- Problem requirements -
Every line from the one with "Task: Click the dailyshincho.jp source label" through the last line below should be repeated exactly; pictures stay out of the copy.

- Data for processing -
┄┄┄┄┄┄

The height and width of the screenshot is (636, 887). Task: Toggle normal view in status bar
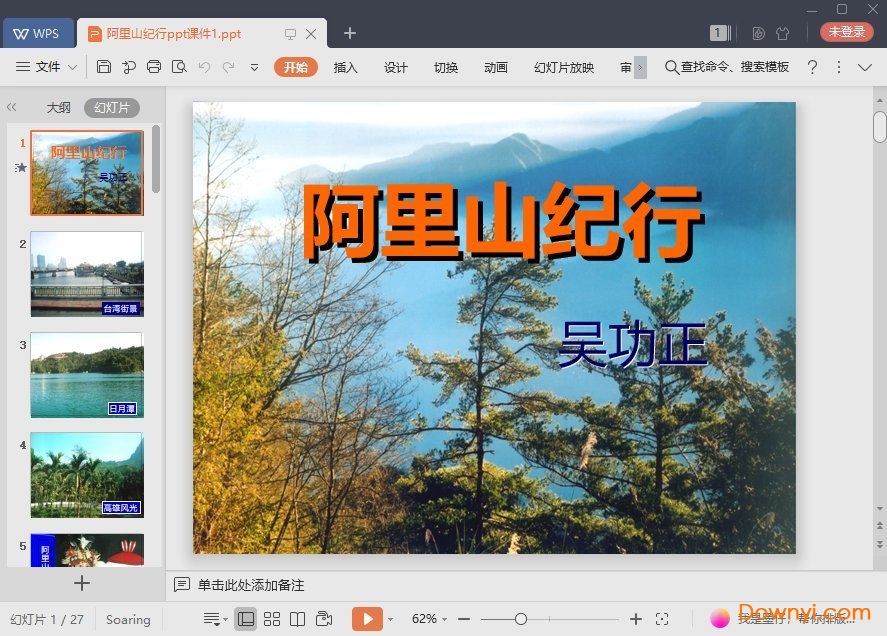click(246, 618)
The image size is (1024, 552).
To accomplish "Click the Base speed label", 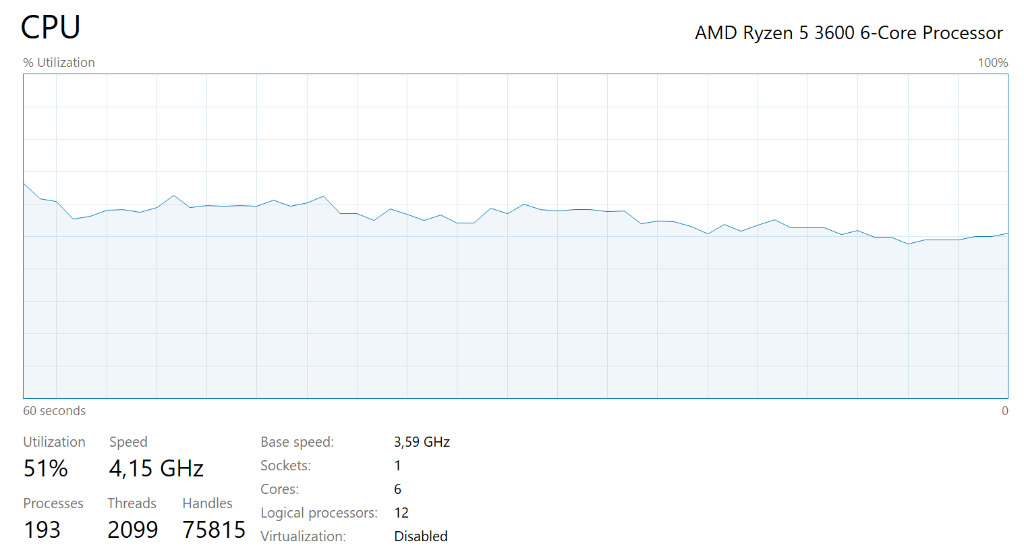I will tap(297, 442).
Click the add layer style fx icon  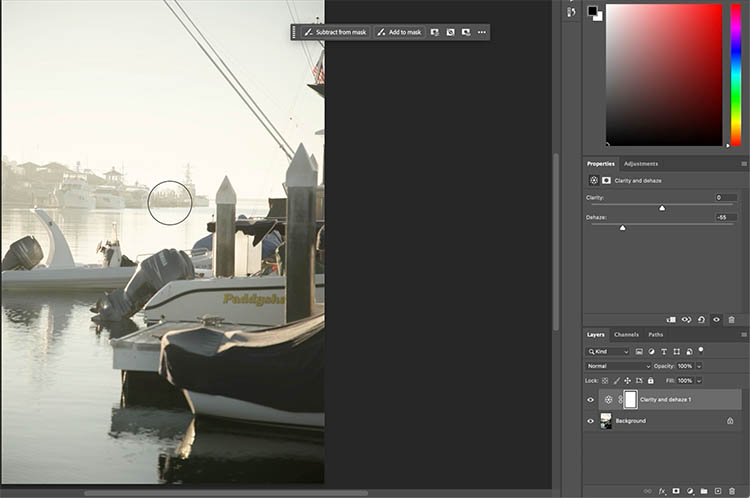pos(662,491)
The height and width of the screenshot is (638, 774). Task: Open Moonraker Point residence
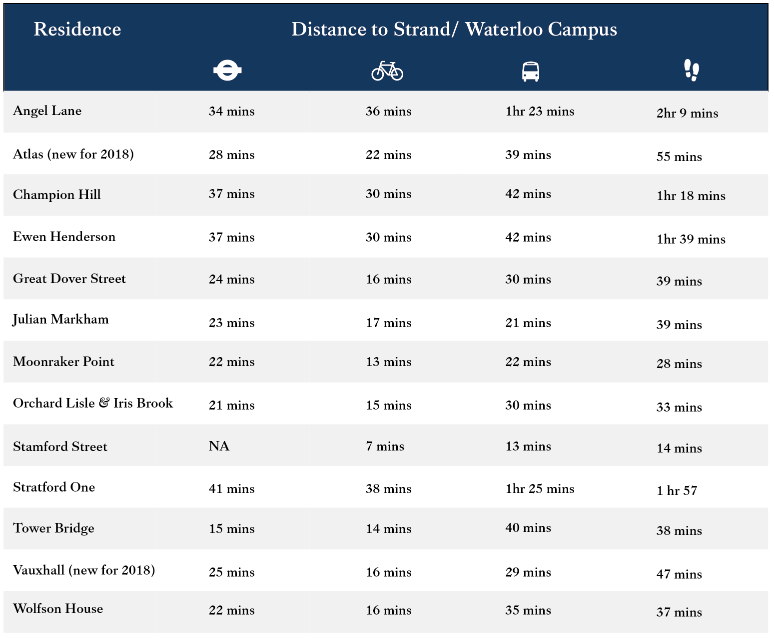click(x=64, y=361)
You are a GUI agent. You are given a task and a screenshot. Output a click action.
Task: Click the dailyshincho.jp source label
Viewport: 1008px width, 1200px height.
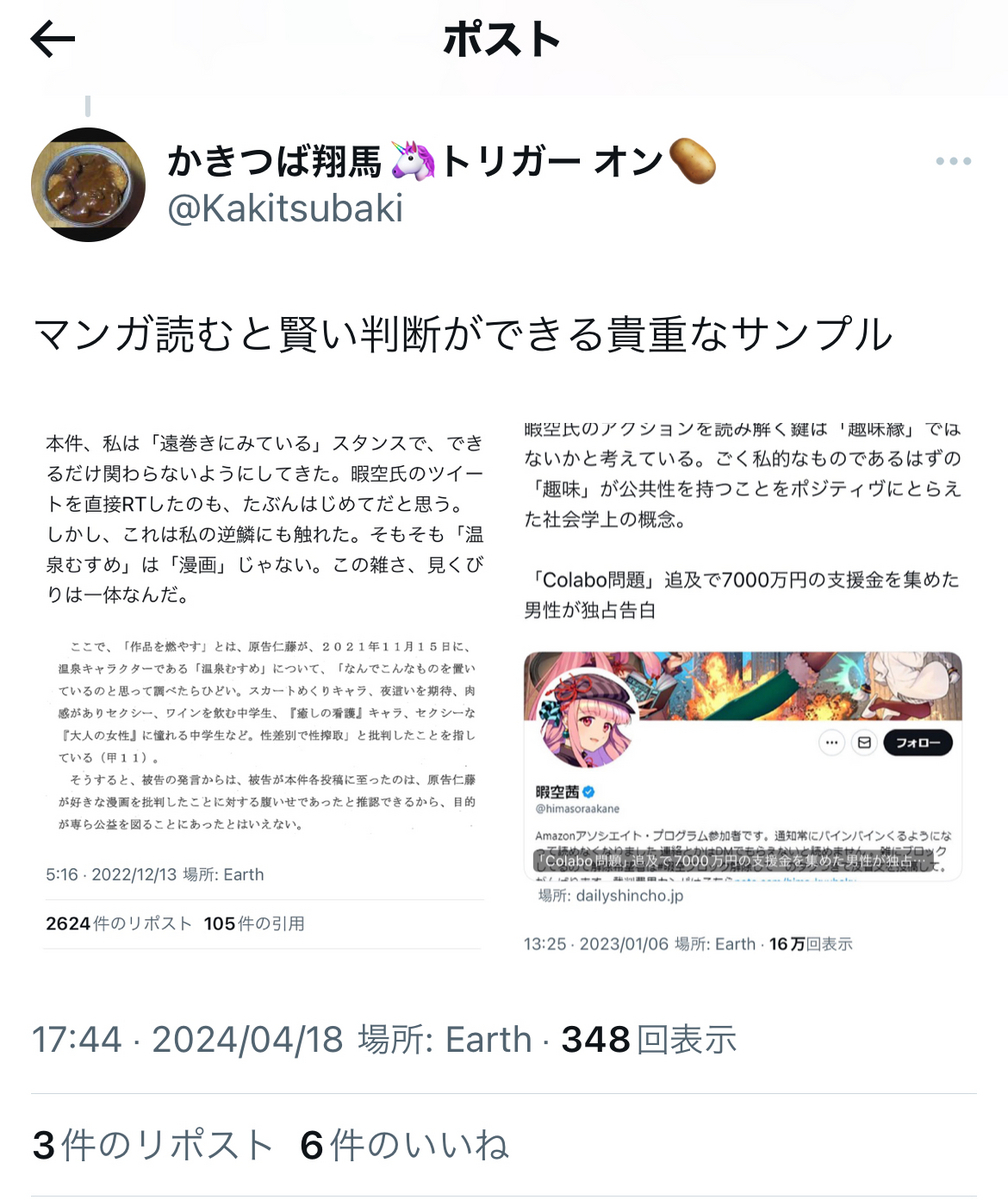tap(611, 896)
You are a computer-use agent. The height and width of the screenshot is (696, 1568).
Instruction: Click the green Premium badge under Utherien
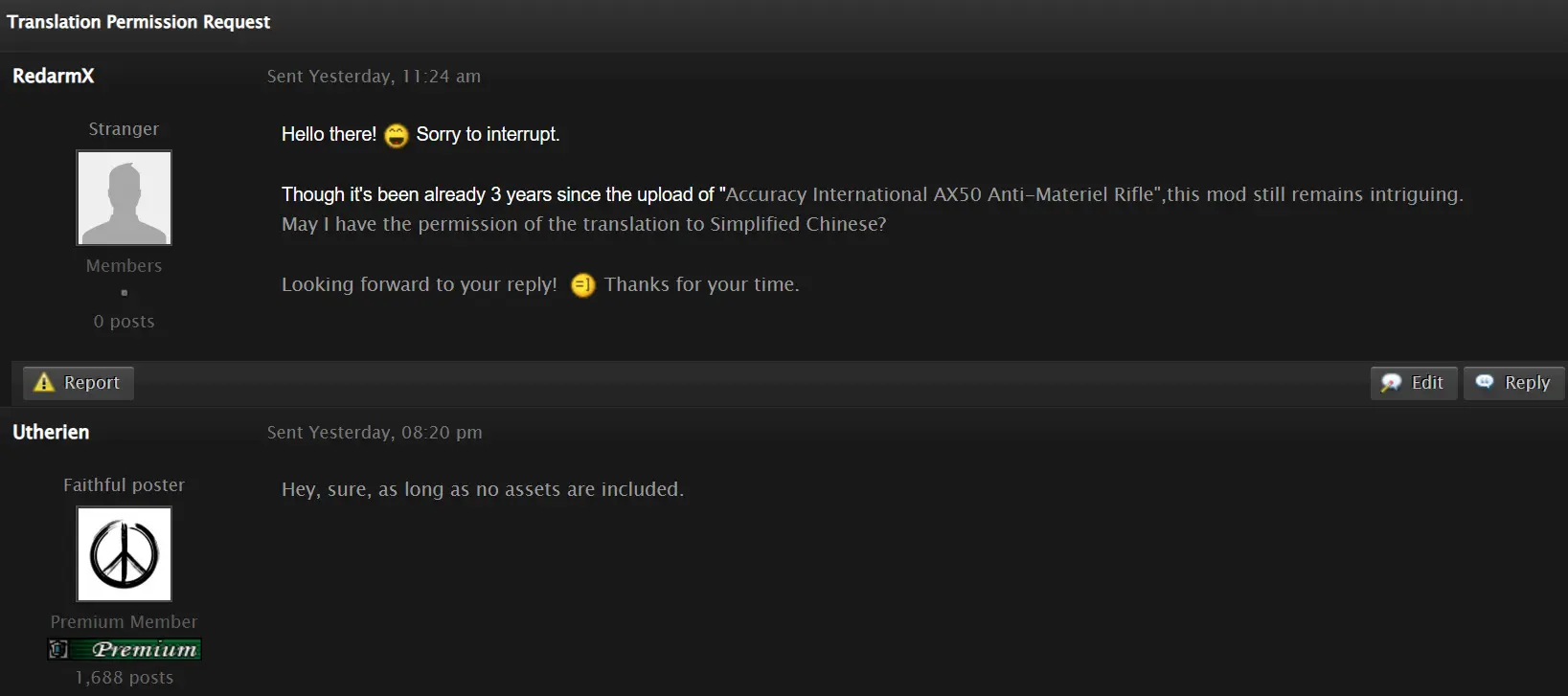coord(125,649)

┄┄┄┄┄┄

- Solution to this exercise -
Task: Click the dailyshincho.jp source label
Viewport: 1008px width, 1200px height.
tap(611, 896)
You are a computer-use agent. The height and width of the screenshot is (696, 1568).
Instruction: Click the green Premium badge under Utherien
coord(125,649)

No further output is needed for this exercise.